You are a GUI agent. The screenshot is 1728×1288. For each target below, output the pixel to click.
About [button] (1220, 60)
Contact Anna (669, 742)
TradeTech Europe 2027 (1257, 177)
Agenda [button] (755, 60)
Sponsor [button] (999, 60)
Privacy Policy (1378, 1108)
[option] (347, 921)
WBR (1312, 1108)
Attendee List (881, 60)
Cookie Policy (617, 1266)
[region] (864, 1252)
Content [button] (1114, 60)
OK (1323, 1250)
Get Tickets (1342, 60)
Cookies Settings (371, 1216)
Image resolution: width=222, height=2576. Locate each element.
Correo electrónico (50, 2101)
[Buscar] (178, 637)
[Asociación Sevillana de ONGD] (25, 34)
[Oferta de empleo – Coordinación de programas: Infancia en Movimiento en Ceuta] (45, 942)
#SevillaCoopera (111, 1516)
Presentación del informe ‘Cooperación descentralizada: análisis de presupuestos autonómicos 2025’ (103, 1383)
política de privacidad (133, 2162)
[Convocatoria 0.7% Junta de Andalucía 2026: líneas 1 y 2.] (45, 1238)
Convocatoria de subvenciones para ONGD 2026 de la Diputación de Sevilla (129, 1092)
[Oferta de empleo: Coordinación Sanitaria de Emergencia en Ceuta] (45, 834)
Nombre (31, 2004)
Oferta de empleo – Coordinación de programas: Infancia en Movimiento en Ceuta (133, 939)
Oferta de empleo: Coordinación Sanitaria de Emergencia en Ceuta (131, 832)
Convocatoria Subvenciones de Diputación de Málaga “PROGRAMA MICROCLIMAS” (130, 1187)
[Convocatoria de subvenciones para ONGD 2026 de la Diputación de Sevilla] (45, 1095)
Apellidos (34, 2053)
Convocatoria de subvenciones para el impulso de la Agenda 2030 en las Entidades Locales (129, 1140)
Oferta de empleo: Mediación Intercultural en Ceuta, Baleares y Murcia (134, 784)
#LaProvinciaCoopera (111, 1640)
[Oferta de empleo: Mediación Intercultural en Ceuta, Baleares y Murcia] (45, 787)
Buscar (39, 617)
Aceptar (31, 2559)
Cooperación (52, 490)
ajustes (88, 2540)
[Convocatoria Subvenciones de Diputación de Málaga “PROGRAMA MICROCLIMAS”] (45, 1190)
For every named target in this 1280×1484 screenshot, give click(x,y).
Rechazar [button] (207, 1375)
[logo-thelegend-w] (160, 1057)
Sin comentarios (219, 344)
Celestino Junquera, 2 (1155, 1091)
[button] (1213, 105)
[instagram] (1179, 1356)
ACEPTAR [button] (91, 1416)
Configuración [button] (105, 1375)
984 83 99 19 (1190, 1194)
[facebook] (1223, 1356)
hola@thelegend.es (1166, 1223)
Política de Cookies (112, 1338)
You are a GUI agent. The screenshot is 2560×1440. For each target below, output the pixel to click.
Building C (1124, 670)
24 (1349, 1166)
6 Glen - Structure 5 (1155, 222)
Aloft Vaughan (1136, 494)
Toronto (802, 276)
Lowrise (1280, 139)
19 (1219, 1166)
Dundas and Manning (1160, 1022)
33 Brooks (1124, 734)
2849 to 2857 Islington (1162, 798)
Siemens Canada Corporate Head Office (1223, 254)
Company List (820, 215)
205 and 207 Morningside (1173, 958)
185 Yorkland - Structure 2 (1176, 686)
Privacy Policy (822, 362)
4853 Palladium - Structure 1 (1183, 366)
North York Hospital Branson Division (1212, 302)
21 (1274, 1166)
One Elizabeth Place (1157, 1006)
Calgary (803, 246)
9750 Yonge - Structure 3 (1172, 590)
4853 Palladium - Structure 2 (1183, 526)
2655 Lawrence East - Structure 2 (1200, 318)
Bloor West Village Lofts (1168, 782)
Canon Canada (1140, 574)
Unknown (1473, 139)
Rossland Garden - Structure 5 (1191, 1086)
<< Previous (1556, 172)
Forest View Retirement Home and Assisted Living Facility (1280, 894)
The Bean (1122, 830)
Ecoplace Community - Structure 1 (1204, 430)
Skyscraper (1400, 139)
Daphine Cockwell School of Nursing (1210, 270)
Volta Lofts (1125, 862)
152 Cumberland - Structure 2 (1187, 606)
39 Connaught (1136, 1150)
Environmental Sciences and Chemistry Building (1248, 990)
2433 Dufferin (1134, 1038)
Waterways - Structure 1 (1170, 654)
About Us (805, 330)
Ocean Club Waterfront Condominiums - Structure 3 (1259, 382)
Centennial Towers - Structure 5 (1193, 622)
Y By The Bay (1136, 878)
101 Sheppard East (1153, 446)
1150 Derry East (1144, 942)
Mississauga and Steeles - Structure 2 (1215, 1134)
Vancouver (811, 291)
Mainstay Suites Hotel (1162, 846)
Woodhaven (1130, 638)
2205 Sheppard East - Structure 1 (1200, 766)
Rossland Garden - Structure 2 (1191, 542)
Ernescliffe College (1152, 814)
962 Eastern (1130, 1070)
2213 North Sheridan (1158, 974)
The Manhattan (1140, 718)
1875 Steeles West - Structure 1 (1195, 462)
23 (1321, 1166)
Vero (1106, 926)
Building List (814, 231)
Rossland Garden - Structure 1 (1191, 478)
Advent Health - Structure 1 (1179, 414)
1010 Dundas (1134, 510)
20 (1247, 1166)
##########
• Task brief: Please retype the data exactly as it stands, from its first line down to the line that contains "Convocatoria de subvenciones para el", then stop.

• Result of the exercise:
You are a GUI agent. The screenshot is 1728×1288. For each target below, output the pixel to click.
About [button] (1220, 60)
Contact Anna (669, 742)
TradeTech Europe 2027 (1257, 177)
Agenda [button] (755, 60)
Sponsor [button] (999, 60)
Privacy Policy (1378, 1108)
[option] (347, 921)
WBR (1312, 1108)
Attendee List (881, 60)
Cookie Policy (617, 1266)
[region] (864, 1252)
Content [button] (1114, 60)
OK (1323, 1250)
Get Tickets (1342, 60)
Cookies Settings (371, 1216)
Image resolution: width=222, height=2576. Locate each element.
Correo electrónico (50, 2101)
[Buscar] (178, 637)
[Asociación Sevillana de ONGD] (25, 34)
[Oferta de empleo – Coordinación de programas: Infancia en Movimiento en Ceuta] (45, 942)
#SevillaCoopera (111, 1516)
Presentación del informe ‘Cooperación descentralizada: análisis de presupuestos autonómicos 2025’ (103, 1383)
política de privacidad (133, 2162)
[Convocatoria 0.7% Junta de Andalucía 2026: líneas 1 y 2.] (45, 1238)
Convocatoria de subvenciones para ONGD 2026 de la Diputación de Sevilla (129, 1092)
[Oferta de empleo: Coordinación Sanitaria de Emergencia en Ceuta] (45, 834)
Nombre (31, 2004)
Oferta de empleo – Coordinación de programas: Infancia en Movimiento en Ceuta (133, 939)
Oferta de empleo: Coordinación Sanitaria de Emergencia en Ceuta (131, 832)
Convocatoria Subvenciones de Diputación de Málaga “PROGRAMA MICROCLIMAS” (130, 1187)
[Convocatoria de subvenciones para ONGD 2026 de la Diputación de Sevilla] (45, 1095)
Apellidos (34, 2053)
Convocatoria de subvenciones para el impulso de la Agenda 2030 en las Entidades Locales (129, 1140)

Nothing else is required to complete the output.